Music: Review: St Petersburg Philharmonic, Colston Hall

Charlotte Perkins, January 25, 2017

Russians always bring the party, and tonight was no exception. From the moment that conductor Yuri Temirkanov’s trembling hand rose to meet the first beat of Khachaturian’s Spartacus Suite it was clear that the vast orchestra was immensely talented. The St. Petersburg Philharmonic had a reputation to uphold, and for this ballet of grand landscapes, of dreams and characters so deftly plucked from the imagination, the imbalance of the orchestra became a mere eccentricity of the music. The same cannot be said for the shaky entries, the split second delay between strings and brass – the orchestra running away from each other, each part a little less of the whole. It is a tribute to the musicians that this did not stop them conjuring an uplifting warmth in the Dance of the Nymphs, creating periods of menacing darkness brought suddenly to light. 
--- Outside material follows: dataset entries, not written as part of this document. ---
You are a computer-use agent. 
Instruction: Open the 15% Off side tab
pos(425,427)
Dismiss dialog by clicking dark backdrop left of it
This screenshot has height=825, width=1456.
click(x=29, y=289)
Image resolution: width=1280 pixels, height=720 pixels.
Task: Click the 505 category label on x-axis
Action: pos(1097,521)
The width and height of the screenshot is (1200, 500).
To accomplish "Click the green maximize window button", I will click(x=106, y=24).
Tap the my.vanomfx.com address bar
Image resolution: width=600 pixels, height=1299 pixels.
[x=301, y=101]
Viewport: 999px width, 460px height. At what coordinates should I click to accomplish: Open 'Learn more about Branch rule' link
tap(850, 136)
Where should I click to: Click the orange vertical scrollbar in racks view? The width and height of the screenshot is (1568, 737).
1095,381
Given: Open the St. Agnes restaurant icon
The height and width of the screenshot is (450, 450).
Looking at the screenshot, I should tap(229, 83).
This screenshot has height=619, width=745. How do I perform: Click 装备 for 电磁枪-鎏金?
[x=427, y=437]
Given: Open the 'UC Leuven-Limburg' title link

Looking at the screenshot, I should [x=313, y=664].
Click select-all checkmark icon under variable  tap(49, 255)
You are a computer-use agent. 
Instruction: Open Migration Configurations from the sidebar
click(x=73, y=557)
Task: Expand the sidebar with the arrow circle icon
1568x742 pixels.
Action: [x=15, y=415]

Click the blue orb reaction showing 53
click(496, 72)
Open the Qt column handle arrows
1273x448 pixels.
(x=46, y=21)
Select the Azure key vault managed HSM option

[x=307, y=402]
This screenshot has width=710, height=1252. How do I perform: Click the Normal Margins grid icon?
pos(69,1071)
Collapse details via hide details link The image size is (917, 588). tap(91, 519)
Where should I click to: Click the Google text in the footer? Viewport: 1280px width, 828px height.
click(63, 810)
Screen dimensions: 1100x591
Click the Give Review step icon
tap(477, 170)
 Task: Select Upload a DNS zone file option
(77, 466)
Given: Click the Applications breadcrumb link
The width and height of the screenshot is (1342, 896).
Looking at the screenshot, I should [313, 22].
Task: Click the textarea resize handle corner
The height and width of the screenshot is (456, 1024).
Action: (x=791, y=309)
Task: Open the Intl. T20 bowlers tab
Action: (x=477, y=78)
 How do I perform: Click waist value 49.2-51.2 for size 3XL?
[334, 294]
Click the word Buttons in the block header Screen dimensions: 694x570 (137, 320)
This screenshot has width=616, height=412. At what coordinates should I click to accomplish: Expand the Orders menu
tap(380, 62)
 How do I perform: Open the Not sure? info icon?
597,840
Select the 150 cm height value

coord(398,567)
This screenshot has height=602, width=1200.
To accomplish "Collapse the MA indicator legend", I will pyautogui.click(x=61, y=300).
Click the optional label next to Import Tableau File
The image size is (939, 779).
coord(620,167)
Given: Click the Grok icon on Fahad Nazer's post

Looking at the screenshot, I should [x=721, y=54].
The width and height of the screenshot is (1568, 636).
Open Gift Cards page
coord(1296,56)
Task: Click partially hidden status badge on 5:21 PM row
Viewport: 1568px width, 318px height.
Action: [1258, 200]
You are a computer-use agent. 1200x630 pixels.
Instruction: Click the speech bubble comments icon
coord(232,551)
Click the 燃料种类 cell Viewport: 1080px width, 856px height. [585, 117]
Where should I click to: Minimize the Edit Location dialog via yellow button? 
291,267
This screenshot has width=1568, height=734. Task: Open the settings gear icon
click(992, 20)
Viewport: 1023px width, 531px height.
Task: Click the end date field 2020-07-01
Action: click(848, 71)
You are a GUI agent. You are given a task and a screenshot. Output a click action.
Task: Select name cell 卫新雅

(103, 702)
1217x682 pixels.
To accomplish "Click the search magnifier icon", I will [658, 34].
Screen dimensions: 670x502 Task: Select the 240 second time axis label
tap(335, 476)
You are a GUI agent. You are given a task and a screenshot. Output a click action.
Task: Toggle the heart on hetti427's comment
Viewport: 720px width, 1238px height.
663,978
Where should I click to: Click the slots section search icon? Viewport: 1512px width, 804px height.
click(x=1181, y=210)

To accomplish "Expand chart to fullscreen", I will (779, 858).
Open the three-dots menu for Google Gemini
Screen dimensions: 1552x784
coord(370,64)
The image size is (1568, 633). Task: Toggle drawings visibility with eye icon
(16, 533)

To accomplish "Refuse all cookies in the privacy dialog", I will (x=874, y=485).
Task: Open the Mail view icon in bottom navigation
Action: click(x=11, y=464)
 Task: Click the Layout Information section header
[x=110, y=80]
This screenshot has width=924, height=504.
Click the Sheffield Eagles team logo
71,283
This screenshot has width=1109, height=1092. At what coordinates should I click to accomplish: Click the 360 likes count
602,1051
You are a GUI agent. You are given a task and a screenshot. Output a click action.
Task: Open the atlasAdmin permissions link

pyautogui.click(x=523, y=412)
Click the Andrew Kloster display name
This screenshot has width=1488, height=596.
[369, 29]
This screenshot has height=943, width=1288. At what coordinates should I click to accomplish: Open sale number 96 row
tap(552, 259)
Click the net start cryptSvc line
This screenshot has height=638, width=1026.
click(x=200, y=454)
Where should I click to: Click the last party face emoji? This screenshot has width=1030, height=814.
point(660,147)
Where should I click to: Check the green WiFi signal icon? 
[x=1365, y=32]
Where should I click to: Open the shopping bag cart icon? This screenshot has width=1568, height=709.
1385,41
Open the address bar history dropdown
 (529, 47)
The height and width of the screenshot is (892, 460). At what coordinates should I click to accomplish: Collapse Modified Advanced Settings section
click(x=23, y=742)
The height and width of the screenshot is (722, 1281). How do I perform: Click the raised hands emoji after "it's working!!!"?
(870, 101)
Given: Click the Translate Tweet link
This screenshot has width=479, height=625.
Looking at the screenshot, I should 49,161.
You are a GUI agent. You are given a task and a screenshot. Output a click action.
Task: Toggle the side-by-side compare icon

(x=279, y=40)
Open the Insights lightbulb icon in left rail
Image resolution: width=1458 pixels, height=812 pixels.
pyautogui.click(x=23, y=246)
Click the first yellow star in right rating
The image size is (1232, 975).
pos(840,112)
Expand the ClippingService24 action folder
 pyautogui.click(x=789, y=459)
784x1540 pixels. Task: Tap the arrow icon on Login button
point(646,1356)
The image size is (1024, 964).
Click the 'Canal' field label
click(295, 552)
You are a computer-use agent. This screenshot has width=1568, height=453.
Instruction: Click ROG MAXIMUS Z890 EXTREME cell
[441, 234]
Despite the slightly slack nature of the first performance, expectation was high for Prokofiev’s Piano Concerto No. 3 – one that Nikolai Lugansky did his best to fulfil. There is no doubt that he is a technician of the highest caliber, but the concerto lacked soul – it felt more like an exercise than an experience. The music was fragmented in places, and was fumbled by the lack of communication between the soloist and the orchestra. Lugansky was precise and extremely sensitive to dynamic, and played with a virtuosic ferociousness that left the ensemble a spare part. The later movements revealed a much greater sense of direction, without losing the sudden impact of the jumps from ethereal strings to blaring brass. The whole work needed more space; in the few tense and beautiful moments that occurred the music moved on so quickly that the effect was never felt. The concerto blazed to a furious end with great audience acclaim.

The second half was a complete turnaround. Rimsky-Korsakov’s Scheherazade is a deeply moving work, and it was here that the orchestra came into their own. Everything was exquisite – from the heavy fullness of the opening notes to the first violin, who gave an exceptionally expressive performance. It was at this point that the ensemble took off: Colston Hall was swept off in a colourful journey to the East. There was new depth and purpose to the sound, the ensemble creating tension that had the auditorium hanging onto every note. Temirkanov had stood in relative shadow until this point, where his sweeping gestures drove the music on to a climax of epic proportions before fading down to the most beautiful of violin solos. The final harmonic faded away to silence, exquisite silence that lingered before falling to rapturous applause, to standing ovations and the light relief of the sweet English encore We’ll Gather Lilacs in the Spring Again. 

It was a night of extremes: but the uplifting joy of having your soul handed to you on a cold Tuesday night wiped the faults clean: we could all do with a little more midweek Eastern Promise.